Knowing the fine print of your airline and cruise contracts, as well as your travel insurance policy, will allow you to advocate for yourself -- and prepare you for bad surprises.
Most cruise lines have very limited compensation for a lost or stolen bag. Policies range from Carnival's $50 per bag (maximum $100 per stateroom) to Viking's $500 per passenger. Oceania Cruises flat-out states it is "not responsible for the loss of or damage to guests' luggage." Valuables like electronics, camera gear, jewelry and cash are usually excluded from any line's coverage.
Some cruise lines, including Windstar, Celebrity and Viking, will cover additional amounts (typically up to $5,000) if you notify them in writing of the true value of your property in advance and pay a percentage of its value (usually 1 to 5 percent).
Airlines' maximum responsibility for lost, delayed or damaged bags on U.S. domestic flights is $3,500; for international flights, it's approximately $1,600 (adjusted for inflation every five years).
You can protect yourself further by purchasing travel insurance, either through your cruise line or from outside companies. For example, Carnival's and Royal Caribbean's plans offer up to $1,500 if your bags are lost, stolen or damaged, and up to $500 reimbursement if you have to buy necessary items while your bags are delayed 24-plus hours.
The least expensive plan from independent supplier Allianz provides $500 if your bag is lost, damaged or stolen, and $200 for necessities if your bag is delayed 12-plus hours; its premium plan covers up to $2,000 for luggage and $600 for necessities (with receipts) or the option for a $100 fixed "inconvenience" payment with only proof of luggage delay.
Of course, it's always best to avoid losing a bag in the first place. Here are some tips to reduce the chances of your bag going missing and to put you in a better situation if it does.
Fly nonstop. Many Cruise Critic members who found themselves in this fix mention that their bags were lost in the process of getting transferred to a connecting flight. So if you can, choose an itinerary without connections, or one with ample time between flights.
Arrive early. If you can, plan to spend a day or two in your departure port before embarking. It will allow time for your luggage to be delivered or for you to buy essentials should bags go missing.
Tag your bags. When packing, be sure to include your contact information on luggage tags and also put a copy of your itinerary and contact info inside your bag. Tie a ribbon or some other identifying marker to your bag so someone doesn't confuse it with theirs by accident.
Take pictures. Take a photo of your suitcase and the clothes you're bringing when they're laid out to be packed.

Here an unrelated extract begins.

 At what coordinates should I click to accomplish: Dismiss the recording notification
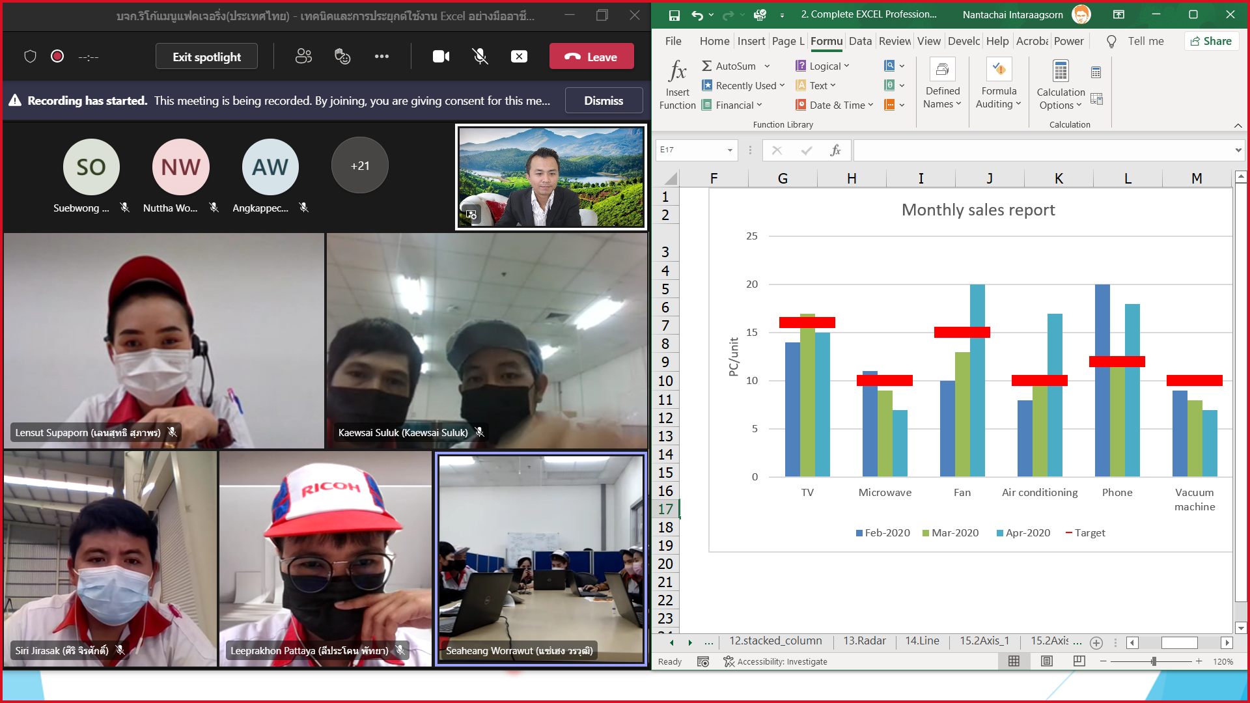[604, 100]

That way, you've got a record of any items that go missing.
Consider cross-packing. Split up your items by placing some in a travel companion's bag and putting some of their items in yours. Just don't put all of one category (socks, for example) in a single bag. It's less likely that multiple bags will be lost, so you'd at least have some clothing if one is lost.
Carry-on. Never pack medications, money, jewelry, tech equipment or photography equipment in checked luggage. And if you have special toiletries you can't do without, put those in your carry-on, too. (Who would have known what an adventure we would have trying to buy deodorant in Tokyo?!)

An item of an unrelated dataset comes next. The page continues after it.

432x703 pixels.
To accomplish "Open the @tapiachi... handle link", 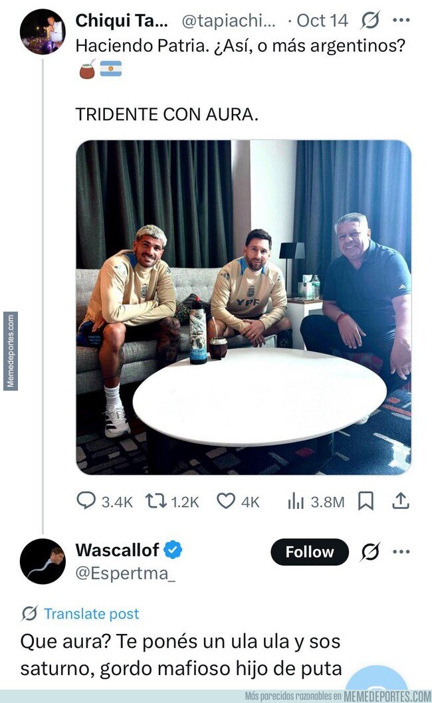I will (229, 21).
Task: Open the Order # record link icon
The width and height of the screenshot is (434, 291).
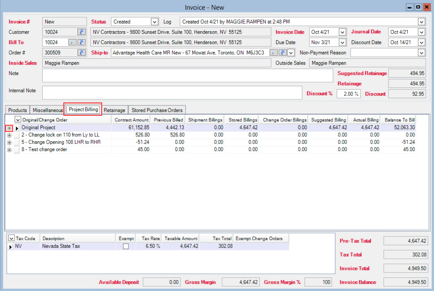Action: pyautogui.click(x=82, y=53)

These days, most bags are eventually found and delivered. But by all means, don't let lost luggage ruin your vacation.
Consider the cruise where about 30 passengers ended up without bags, due to an airline strike. "What matters is that those people were determined to have a great cruise," Cruise Critic member Shorex wrote. "They banded together and formed a club -- the T-shirt club. Somehow they managed with a few onshore purchases and a shipboard clothing discount. The dress code (on a ship with several formal and informal nights) was relaxed for them. They made the best of a bad situation -- made new friends, laughed about what they had no control over -- and had a wonderful time."